What is Romanticism definition/concept
When a person says “I’m a romantic” we quickly think that they are a sensitive person who values love as an ideal and is careful with their spouse. However, we are partially wrong, as the romantic is also a creator who is part of a cultural trend: romanticism.
Romanticism in response to Classicism
During the nineteenth century, in Germany and Great Britain, a cultural movement emerged that proposed to overcome the values and aesthetic ideals of the previous movement, classicism. Classical artists were inspired by reason and romantics defended new values, especially passion.
The idealists of classicism argued that reason should be the guide of humanity. In contrast, romantic authors, from any artistic discipline , claimed conflicting ideals: fantasy, feelings , nostalgia and the subjective.
An overview of romantics
Romanticism was initially spread in Europe and later in America in the field of music, literature and painting.

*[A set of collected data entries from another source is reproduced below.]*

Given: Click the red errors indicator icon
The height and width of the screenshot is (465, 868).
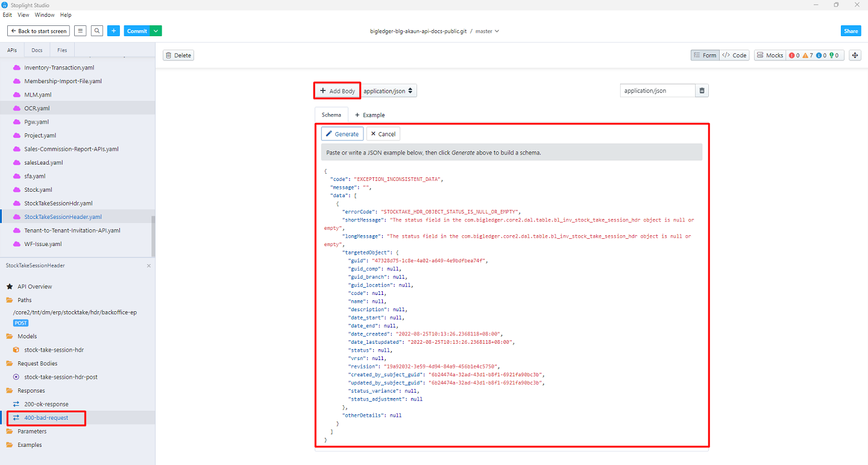Looking at the screenshot, I should click(x=793, y=55).
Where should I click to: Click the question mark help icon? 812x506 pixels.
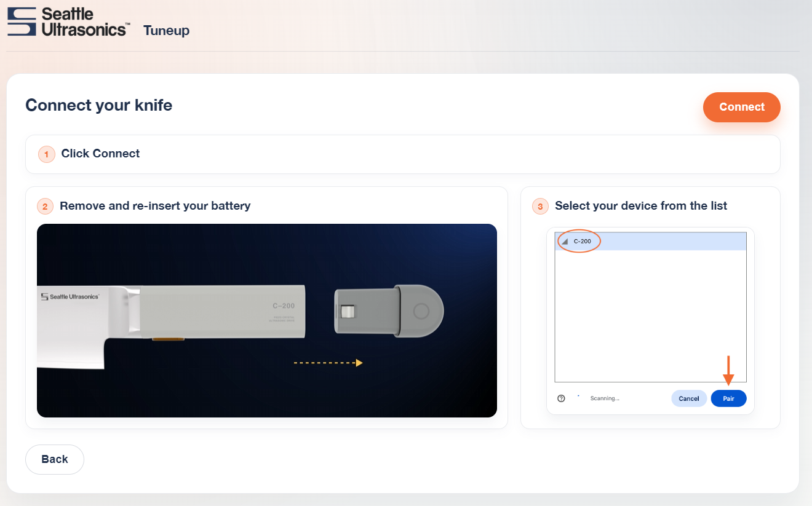[x=561, y=398]
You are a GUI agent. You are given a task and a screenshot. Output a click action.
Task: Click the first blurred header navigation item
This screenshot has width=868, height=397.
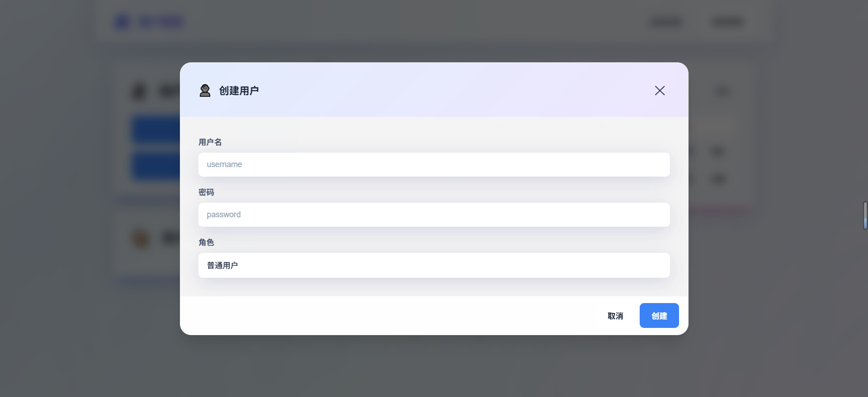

Romantic authors defended a new way of understanding the world and, in this way, were supporters of freedom in all its manifestations.
The romantic is an idealist and a rebel who draws on an imaginary past to change the present (some European nationalist movements arose in the context of the romantic movement).
The romantic is also a nonconformist and therefore seeks escape (they love cemeteries, inaccessible landscapes and feel a predilection for the medieval world). Artists want to discover new aesthetic paths and are fascinated by the nature of dreams , pirates, ghosts and intense emotions.
The romantic man does not understand nature in its scientific dimension, but directs his attention to everything that stirs his emotions (fog, thunder and wind).
The ideals of romanticism exalt imagination and fantasy. At the same time, romantic values defend the symbols of each territory, indigenous culture and the spiritual character of a community.
Although romanticism has disappeared as a cultural current, we can say that its ideals are still alive. Romantic attitudes are present in the attraction to the exoticism of other cultures, in the revolutionary commitment and in the exaltation of the self.